*PASSAGE*
++++++

Woman, 5-year-old granddaughter die after South Shore fire
BY TINA SFONDELES Staff Reporteremail@example.com April 3, 2013 10:50AM
Updated: May 5, 2013 2:51PM
Alonzo Dorsey was working Wednesday morning when he got a panicked call he’ll never forget.
His 5-year-old granddaughter and wife of 23 years were killed in a fire in their South Shore neighborhood apartment, his son told him.
Family members identified the victims as Suzette Dorsey, 42, and Alana Dorsey.
Police said the girl had apparently been playing with a lighter around 10 a.m. The open flame ignited “some cloth material” in a bedroom, Fire Media Affairs Director Larry Langford said.
The fire engulfed the third-story apartment in the 2000 block of East 79th Street. Black smoke billowed from the two-bedroom apartment, with the fire cracking windows. Suzette and Alana were overcome by smoke and were in cardiac arrest when they were rushed to area hospitals, fire officials said.
Suzette Dorsey was taken to Jackson Park Hospital, where she soon died. Her granddaughter was carried out in the arms of a fireman and died at an area hospital.
Alonzo Dorsey said he and his wife had lived in the apartment for just a few months. He described his wife as caring and very outgoing, and his granddaughter as “fun loving, loved to play games.”

++++++

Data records

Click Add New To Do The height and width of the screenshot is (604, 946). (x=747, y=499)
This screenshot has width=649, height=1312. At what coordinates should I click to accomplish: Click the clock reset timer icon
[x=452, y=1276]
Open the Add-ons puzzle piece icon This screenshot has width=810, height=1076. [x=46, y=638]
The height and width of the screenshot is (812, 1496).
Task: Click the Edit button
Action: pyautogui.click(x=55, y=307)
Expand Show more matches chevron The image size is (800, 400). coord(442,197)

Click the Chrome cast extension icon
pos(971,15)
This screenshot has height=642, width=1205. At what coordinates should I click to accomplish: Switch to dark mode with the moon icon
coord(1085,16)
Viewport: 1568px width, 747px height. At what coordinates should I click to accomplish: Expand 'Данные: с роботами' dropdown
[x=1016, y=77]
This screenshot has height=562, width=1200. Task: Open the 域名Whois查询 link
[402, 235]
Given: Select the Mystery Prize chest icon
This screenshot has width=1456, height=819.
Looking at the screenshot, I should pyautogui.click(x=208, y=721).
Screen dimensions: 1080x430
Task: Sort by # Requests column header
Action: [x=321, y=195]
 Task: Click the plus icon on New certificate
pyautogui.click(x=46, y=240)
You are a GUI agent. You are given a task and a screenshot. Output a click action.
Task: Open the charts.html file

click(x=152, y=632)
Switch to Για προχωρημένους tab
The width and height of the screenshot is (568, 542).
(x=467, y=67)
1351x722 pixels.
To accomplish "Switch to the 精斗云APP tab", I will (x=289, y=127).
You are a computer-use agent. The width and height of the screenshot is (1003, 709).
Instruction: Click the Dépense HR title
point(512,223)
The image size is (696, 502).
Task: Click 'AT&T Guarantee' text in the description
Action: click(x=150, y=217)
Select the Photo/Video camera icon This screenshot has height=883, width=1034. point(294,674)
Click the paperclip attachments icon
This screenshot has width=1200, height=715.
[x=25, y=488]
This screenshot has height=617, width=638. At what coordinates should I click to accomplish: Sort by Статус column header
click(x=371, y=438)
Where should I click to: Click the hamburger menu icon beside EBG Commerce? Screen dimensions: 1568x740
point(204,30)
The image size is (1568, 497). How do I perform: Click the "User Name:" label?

++++++

*EXPLORE THE MATERIAL*
1: In the South Shore fire article, which hospital was Suzette Dorsey taken to?
2: Name every person identified by name in the South Shore fire article.
3: Carry the South Shore fire article forward from its final sentence.

*RESULTS BY TASK*
1: Jackson Park Hospital

2: Tina Sfondeles, Alonzo Dorsey, Suzette Dorsey, Alana Dorsey, Larry Langford

3:
“She loved school,” Alonzo Dorsey said. “She would just play every game, “Sesame Street,” learning games.”
Tonya Brooks was riding the No. 79 CTA bus just a block away when she noticed the smoke billowing from the three-story apartment building and panicked. She was worried that her 72-year-old mother was inside and ran to the building only to learn that her mother was fine but her neighbors had been killed.
“They were really, really nice people,” Brooks, 53, said. “I spoke with the lady all the time.”
Brooks said Suzette Dorsey had suffered health setbacks but was always in good spirits. Brooks often saw her and her granddaughter in the hallway outside her apartment.
Officials said there were no smoke detectors in the Dorseys’ apartment. Brooks said the building’s owner had regularly checked the dual smoke and carbon monoxide detector in her apartment.
The building’s owner declined to comment Wednesday.